犬飼七夕
昔、犬を飼って猟をする若者が、美しい娘が池で水浴びをしている姿に心を奪われました。
「天女に違いない。天女なら羽衣を脱いでいるはず」
犬飼いは天女の羽衣を探し出し、それを隠しました。
しばらくして天女が池からあがると大切な羽衣がありません。羽衣がなければ天へ戻れません。困っている天女に犬飼いが言いました。
「お困りのようですが、どうしました?」
「はい、置いてあった羽衣がないのです」
「それなら羽衣が見つかるまで、私の家にいればいい」
天女は、犬飼いの家に行き、犬飼いのお嫁さんになりました。
二人が仲良く暮らして、数年経ったある日、天女が部屋の戸袋の奥から隠されていた羽衣を見ました。
「えっ、 これは? ひどい!」
天女は羽衣を身につけると、空に舞い上がりました。戻った犬飼いは、
「待ってくれ!」
と、叫びましたが、天女は何も言わずに空へ上っていきました。
天女がいなくなって、犬飼いは毎日、天女のことを思っていました。
犬飼いは占師に相談すると、占師は言いました。
「連れ戻すことは出来ない。お前の方から訪ねて行けばいい。天女の所へ行くには、一晩で百足のわらじを作り、そのわらじを土に埋めて、その上にヘチマの種をまいてごらん」
犬飼いは、さっそく家に帰るとわらじを作り始めました。
(妻よ、待っていろよ。必ず迎えに行くからな)
犬飼いは休むことなく、わらじを作り続けました。夜明けには、九十九足のわらじが出来ました。
「九十九足しかないが、百足とは、あまり変わるまい」
そして占師の言う通り、わらじを土に埋めてヘチマの種をまくと、つるがドンドン伸びて、今にも天に届きそうになりました。

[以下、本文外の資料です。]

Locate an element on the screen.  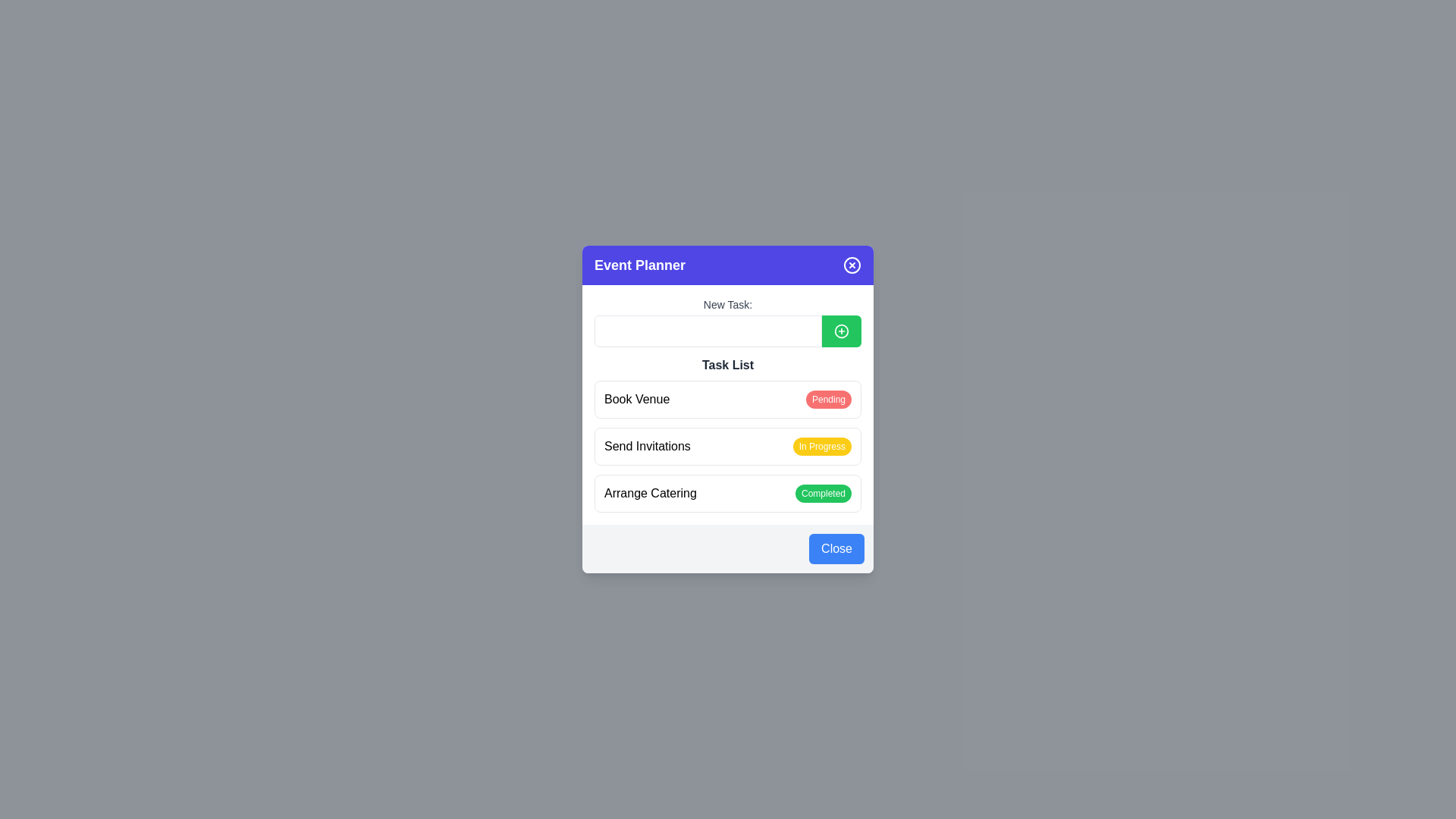
the List Item displaying the task 'Send Invitations' with the status 'In Progress' in the 'Task List' section is located at coordinates (728, 446).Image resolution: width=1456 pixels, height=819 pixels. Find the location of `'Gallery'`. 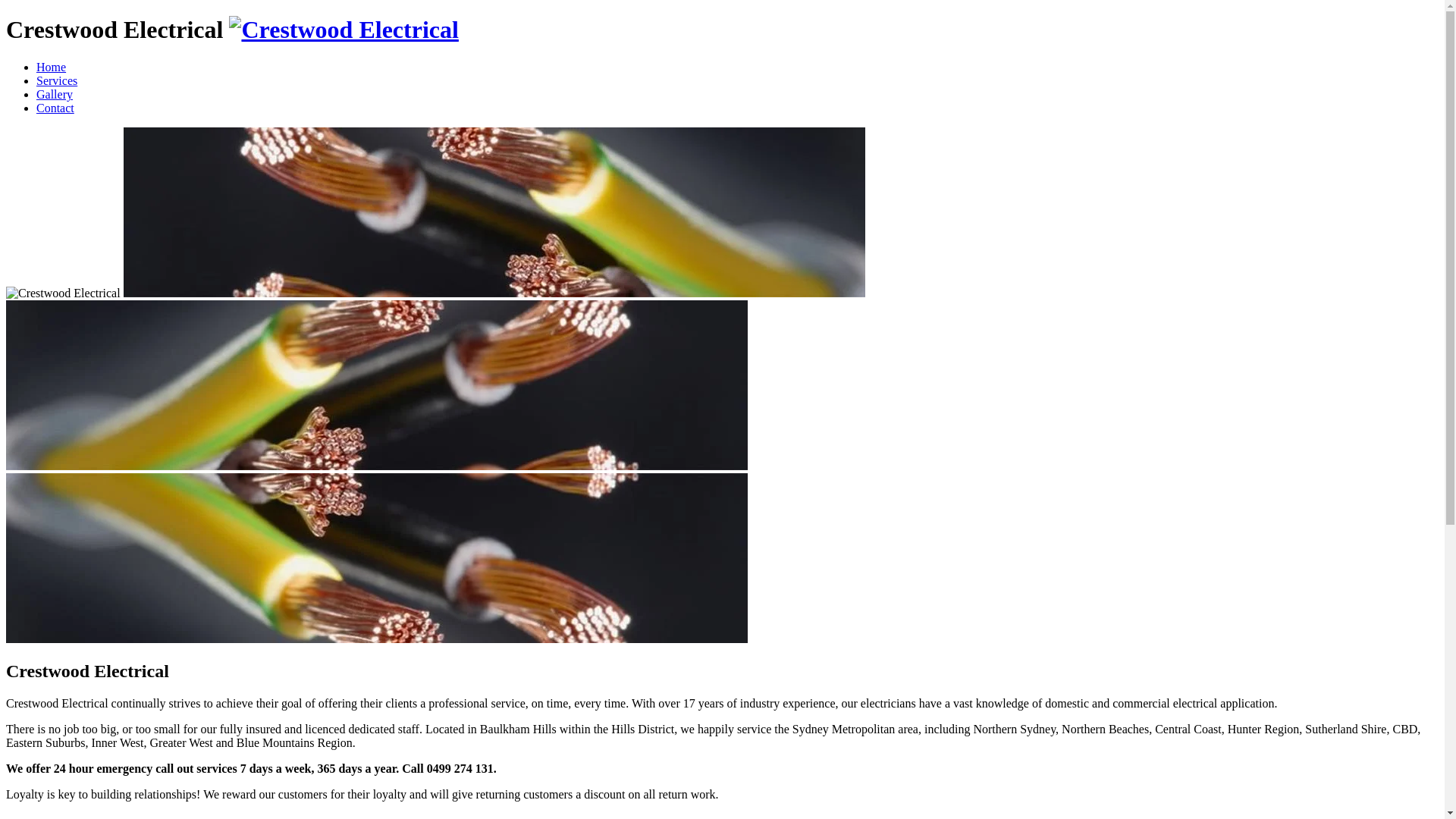

'Gallery' is located at coordinates (36, 94).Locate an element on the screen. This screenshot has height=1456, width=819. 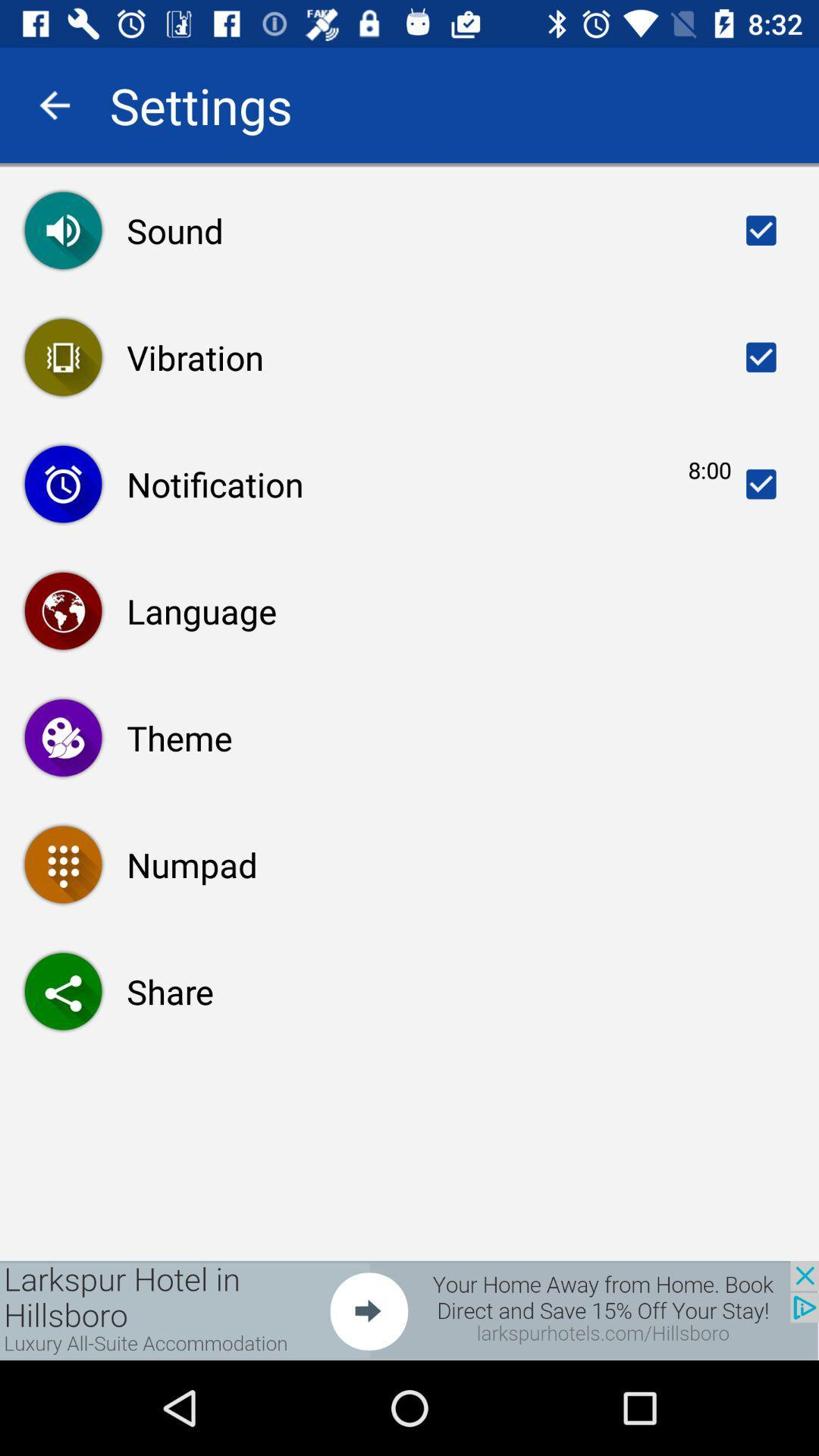
opens a advertisement is located at coordinates (410, 1310).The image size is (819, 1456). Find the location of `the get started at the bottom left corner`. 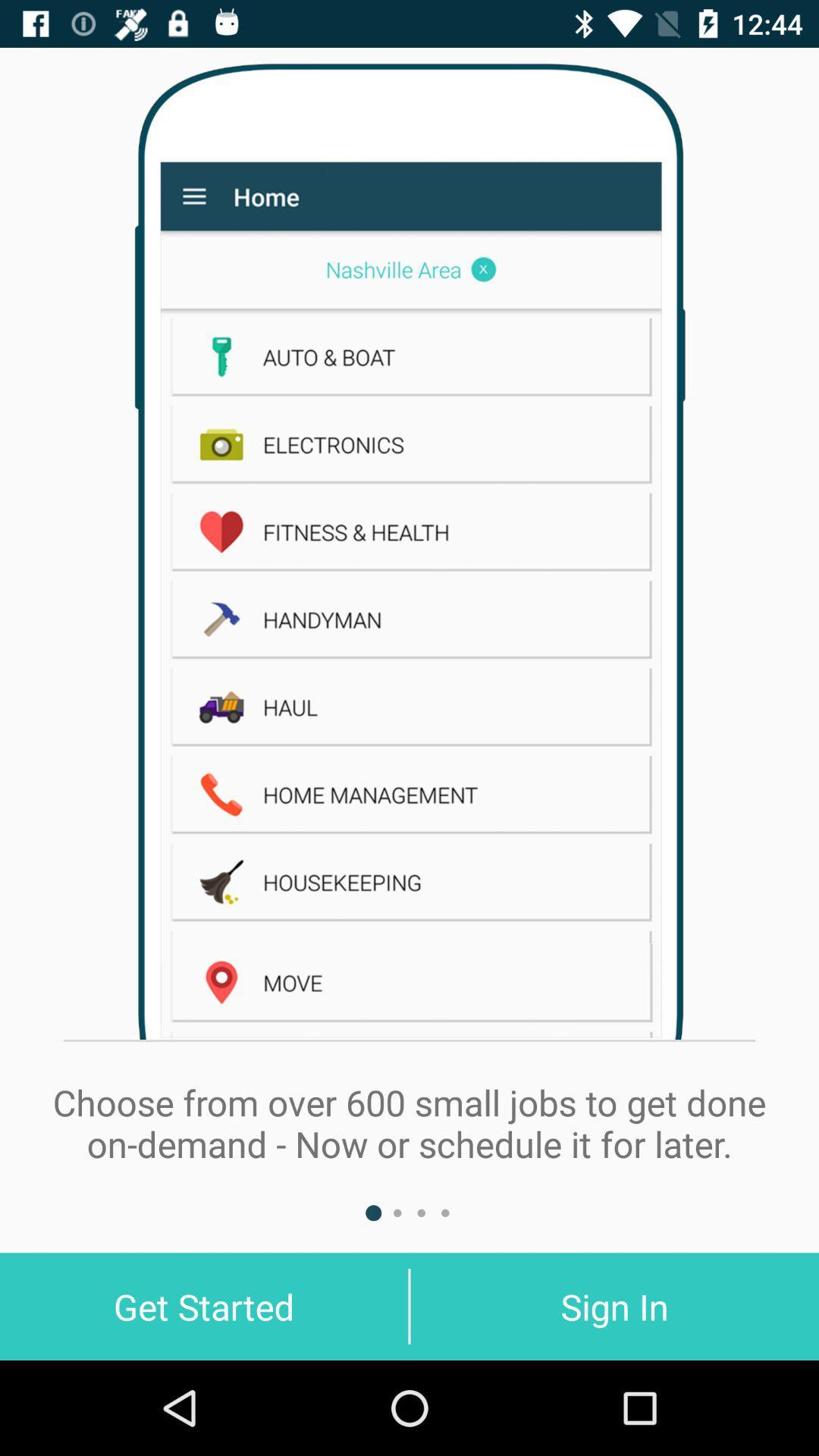

the get started at the bottom left corner is located at coordinates (203, 1306).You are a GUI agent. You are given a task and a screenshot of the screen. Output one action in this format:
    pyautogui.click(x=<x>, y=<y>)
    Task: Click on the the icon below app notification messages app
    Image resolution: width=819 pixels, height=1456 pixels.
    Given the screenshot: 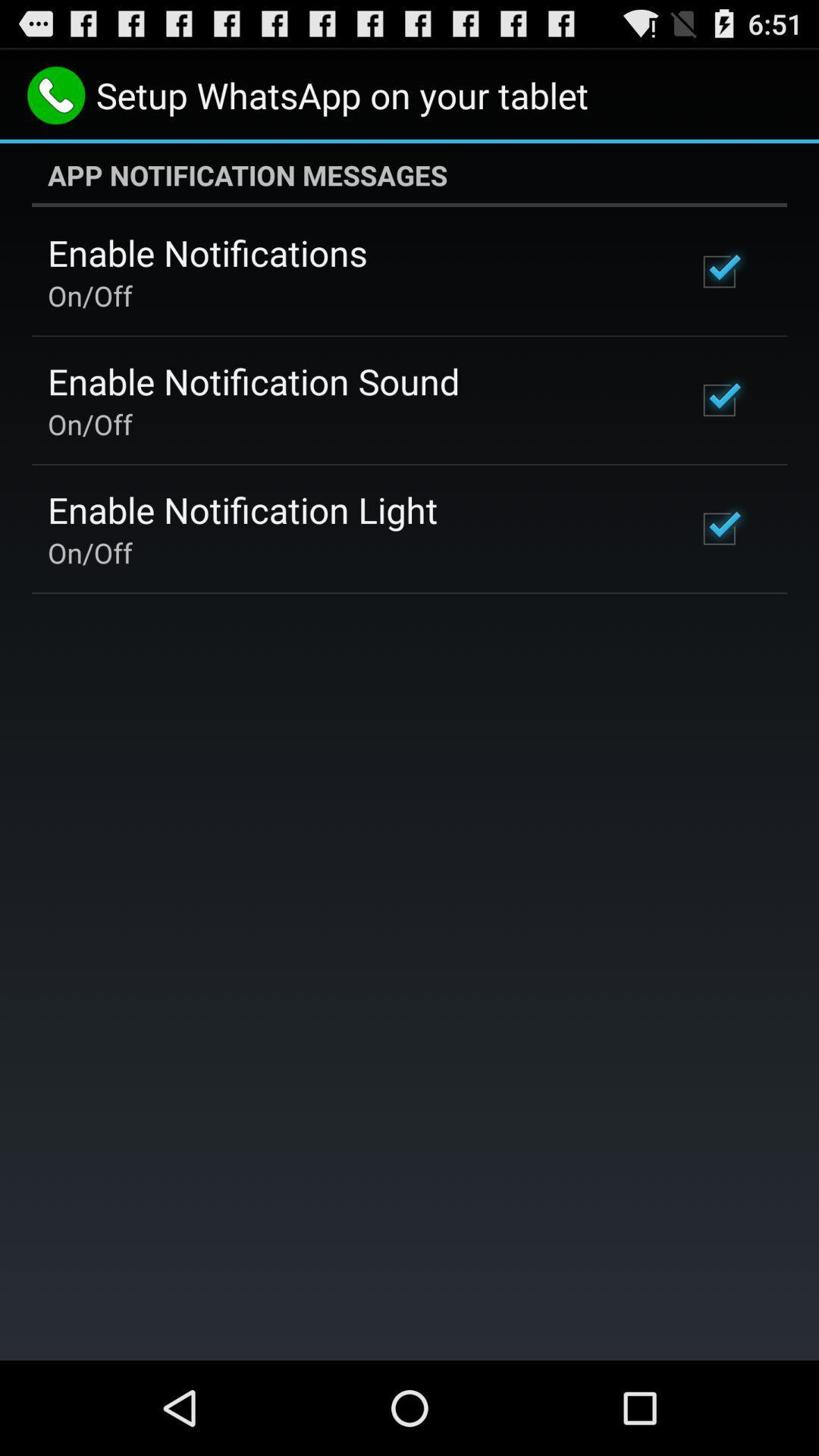 What is the action you would take?
    pyautogui.click(x=207, y=253)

犬飼いは犬と一緒に、ヘチマのつるを登りました。もう少しだ。あと少しで天に届くところで、ヘチマのつるは伸びるのを止めました。わらじが一足、足りなかったからです。
犬飼いがくやしがっていると、後からついて来た犬が犬飼いの頭を飛び越えて、天へ飛び上がったのです。犬は、犬飼いにお尻を向けると、
「それ、だんなさま、捕まって!」
と、長い尻尾をたらしました。
「ありがとう」
犬飼いは犬の尻尾をつかむと、何とか天にたどり着きました。
そして、犬飼いは天女に詫びました。
その後、二人は元通りの夫婦となり、犬飼いは彦星に、天女は織姫になりました。